STORED ROWS:
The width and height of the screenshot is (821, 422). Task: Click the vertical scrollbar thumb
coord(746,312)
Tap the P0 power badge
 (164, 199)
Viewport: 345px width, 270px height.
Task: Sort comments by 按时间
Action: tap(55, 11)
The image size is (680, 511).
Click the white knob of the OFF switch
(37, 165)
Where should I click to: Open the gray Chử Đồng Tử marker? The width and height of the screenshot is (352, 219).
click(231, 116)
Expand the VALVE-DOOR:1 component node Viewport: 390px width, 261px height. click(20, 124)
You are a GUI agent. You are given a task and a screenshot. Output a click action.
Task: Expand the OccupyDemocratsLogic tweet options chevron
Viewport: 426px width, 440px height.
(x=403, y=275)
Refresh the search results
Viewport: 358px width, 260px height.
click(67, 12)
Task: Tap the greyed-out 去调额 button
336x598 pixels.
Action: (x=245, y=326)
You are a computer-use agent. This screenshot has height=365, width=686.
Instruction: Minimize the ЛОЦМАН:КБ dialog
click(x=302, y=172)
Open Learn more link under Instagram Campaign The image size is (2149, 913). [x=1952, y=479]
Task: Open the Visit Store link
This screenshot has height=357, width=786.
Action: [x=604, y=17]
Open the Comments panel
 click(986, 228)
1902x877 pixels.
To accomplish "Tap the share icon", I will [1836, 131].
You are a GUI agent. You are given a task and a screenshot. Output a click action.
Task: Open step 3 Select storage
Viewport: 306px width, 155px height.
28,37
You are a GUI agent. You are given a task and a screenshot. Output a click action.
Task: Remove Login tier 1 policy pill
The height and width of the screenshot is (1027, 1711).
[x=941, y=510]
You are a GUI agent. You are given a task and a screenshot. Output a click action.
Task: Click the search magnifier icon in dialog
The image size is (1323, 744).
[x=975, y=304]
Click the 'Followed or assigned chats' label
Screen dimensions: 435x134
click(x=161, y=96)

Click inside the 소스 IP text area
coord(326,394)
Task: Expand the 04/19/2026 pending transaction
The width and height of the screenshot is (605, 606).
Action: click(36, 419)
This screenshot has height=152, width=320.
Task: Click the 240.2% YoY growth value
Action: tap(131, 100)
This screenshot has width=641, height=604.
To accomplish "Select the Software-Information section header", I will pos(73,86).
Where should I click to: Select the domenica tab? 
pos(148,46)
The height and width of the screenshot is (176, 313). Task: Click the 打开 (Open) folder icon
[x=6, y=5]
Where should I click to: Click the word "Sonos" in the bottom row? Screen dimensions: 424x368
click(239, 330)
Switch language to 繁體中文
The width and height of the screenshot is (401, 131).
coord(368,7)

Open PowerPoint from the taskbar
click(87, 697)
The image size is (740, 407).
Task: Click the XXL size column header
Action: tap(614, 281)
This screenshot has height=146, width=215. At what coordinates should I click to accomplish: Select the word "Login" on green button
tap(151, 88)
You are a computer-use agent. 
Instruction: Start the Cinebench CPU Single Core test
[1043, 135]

WORK INSTRUCTIONS:
Print these lines again exactly as they appear.

RESULT OF THE TASK:
The width and height of the screenshot is (821, 422). Task: Click the vertical scrollbar thumb
coord(746,312)
Tap the P0 power badge
 (164, 199)
Viewport: 345px width, 270px height.
Task: Sort comments by 按时间
Action: tap(55, 11)
The image size is (680, 511).
Click the white knob of the OFF switch
(37, 165)
Where should I click to: Open the gray Chử Đồng Tử marker? The width and height of the screenshot is (352, 219).
click(231, 116)
Expand the VALVE-DOOR:1 component node Viewport: 390px width, 261px height. click(20, 124)
You are a GUI agent. You are given a task and a screenshot. Output a click action.
Task: Expand the OccupyDemocratsLogic tweet options chevron
Viewport: 426px width, 440px height.
(x=403, y=275)
Refresh the search results
Viewport: 358px width, 260px height.
click(67, 12)
Task: Tap the greyed-out 去调额 button
336x598 pixels.
Action: (x=245, y=326)
You are a computer-use agent. This screenshot has height=365, width=686.
Instruction: Minimize the ЛОЦМАН:КБ dialog
click(x=302, y=172)
Open Learn more link under Instagram Campaign The image size is (2149, 913). [x=1952, y=479]
Task: Open the Visit Store link
This screenshot has height=357, width=786.
Action: [x=604, y=17]
Open the Comments panel
 click(986, 228)
1902x877 pixels.
To accomplish "Tap the share icon", I will [1836, 131].
You are a GUI agent. You are given a task and a screenshot. Output a click action.
Task: Open step 3 Select storage
Viewport: 306px width, 155px height.
28,37
You are a GUI agent. You are given a task and a screenshot. Output a click action.
Task: Remove Login tier 1 policy pill
The height and width of the screenshot is (1027, 1711).
[x=941, y=510]
You are a GUI agent. You are given a task and a screenshot. Output a click action.
Task: Click the search magnifier icon in dialog
The image size is (1323, 744).
[x=975, y=304]
Click the 'Followed or assigned chats' label
Screen dimensions: 435x134
click(x=161, y=96)

Click inside the 소스 IP text area
coord(326,394)
Task: Expand the 04/19/2026 pending transaction
The width and height of the screenshot is (605, 606).
Action: click(36, 419)
This screenshot has height=152, width=320.
Task: Click the 240.2% YoY growth value
Action: tap(131, 100)
This screenshot has width=641, height=604.
To accomplish "Select the Software-Information section header", I will pos(73,86).
Where should I click to: Select the domenica tab? 
pos(148,46)
The height and width of the screenshot is (176, 313). Task: Click the 打开 (Open) folder icon
[x=6, y=5]
Where should I click to: Click the word "Sonos" in the bottom row? Screen dimensions: 424x368
click(239, 330)
Switch language to 繁體中文
The width and height of the screenshot is (401, 131).
coord(368,7)

Open PowerPoint from the taskbar
click(87, 697)
The image size is (740, 407).
Task: Click the XXL size column header
Action: tap(614, 281)
This screenshot has height=146, width=215. At what coordinates should I click to accomplish: Select the word "Login" on green button
tap(151, 88)
You are a computer-use agent. 
Instruction: Start the Cinebench CPU Single Core test
[1043, 135]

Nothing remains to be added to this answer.